§ **Set problem**:
Please show each line below that contains the word "Task".

§ **Material**:
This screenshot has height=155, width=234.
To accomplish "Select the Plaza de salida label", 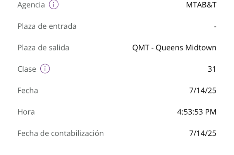I will pyautogui.click(x=43, y=48).
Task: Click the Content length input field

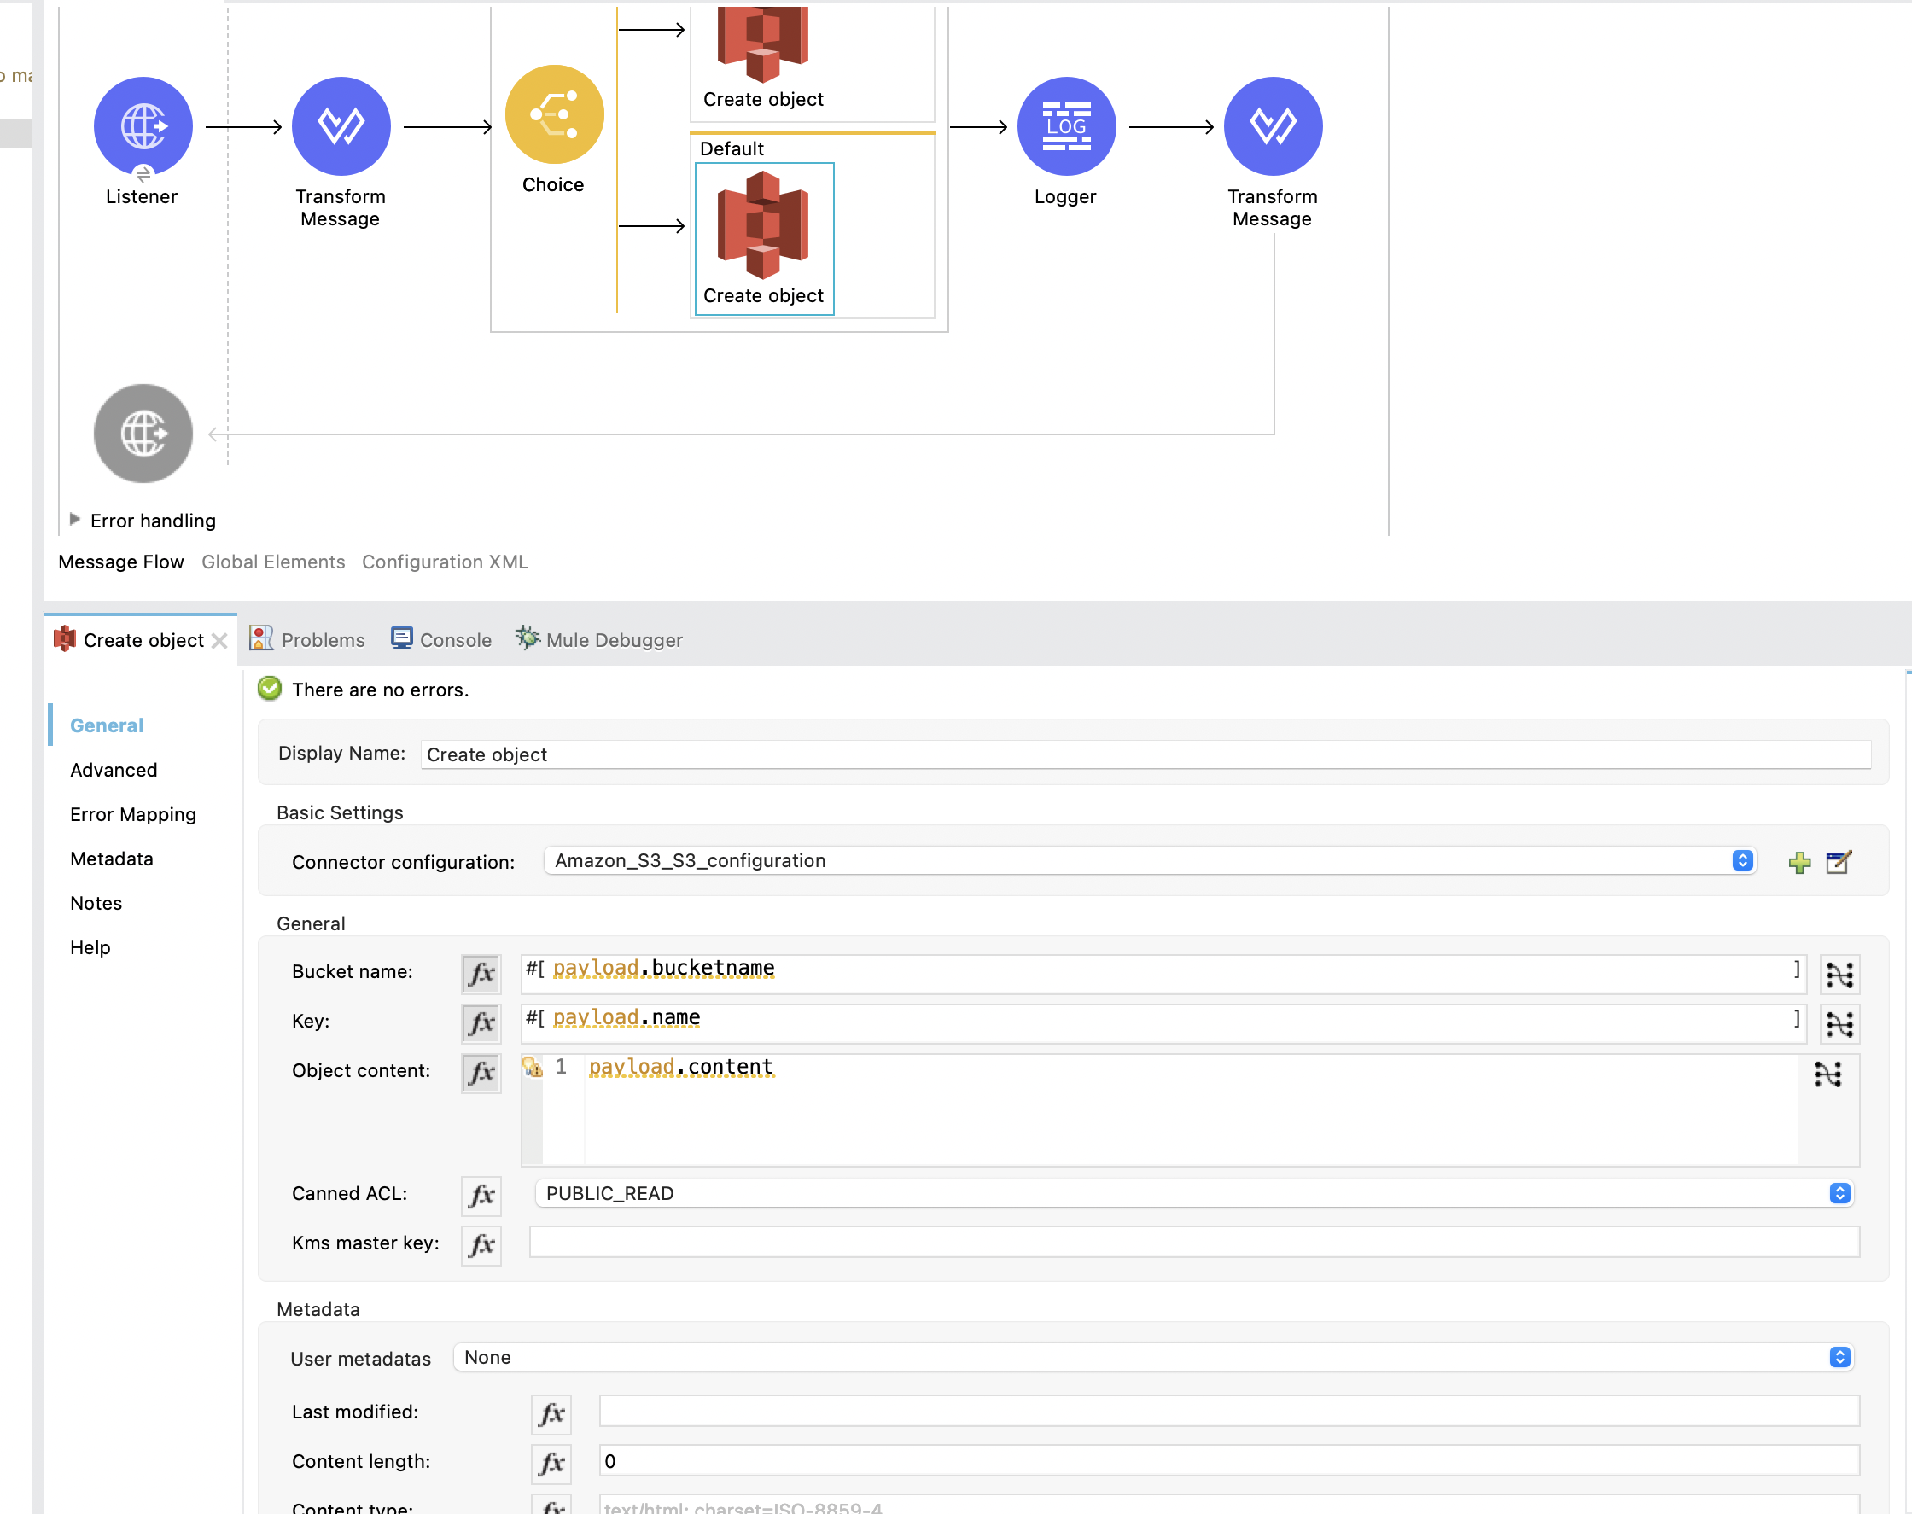Action: (x=1228, y=1461)
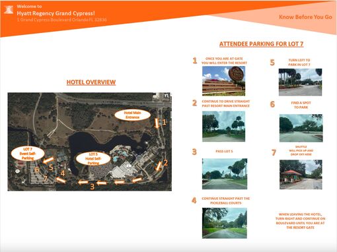Image resolution: width=337 pixels, height=252 pixels.
Task: Open the turn left to Lot 7 photo
Action: point(300,82)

§ **Solution to the exercise**:
Task: Click the Content length input field
Task: Open the turn left to Lot 7 photo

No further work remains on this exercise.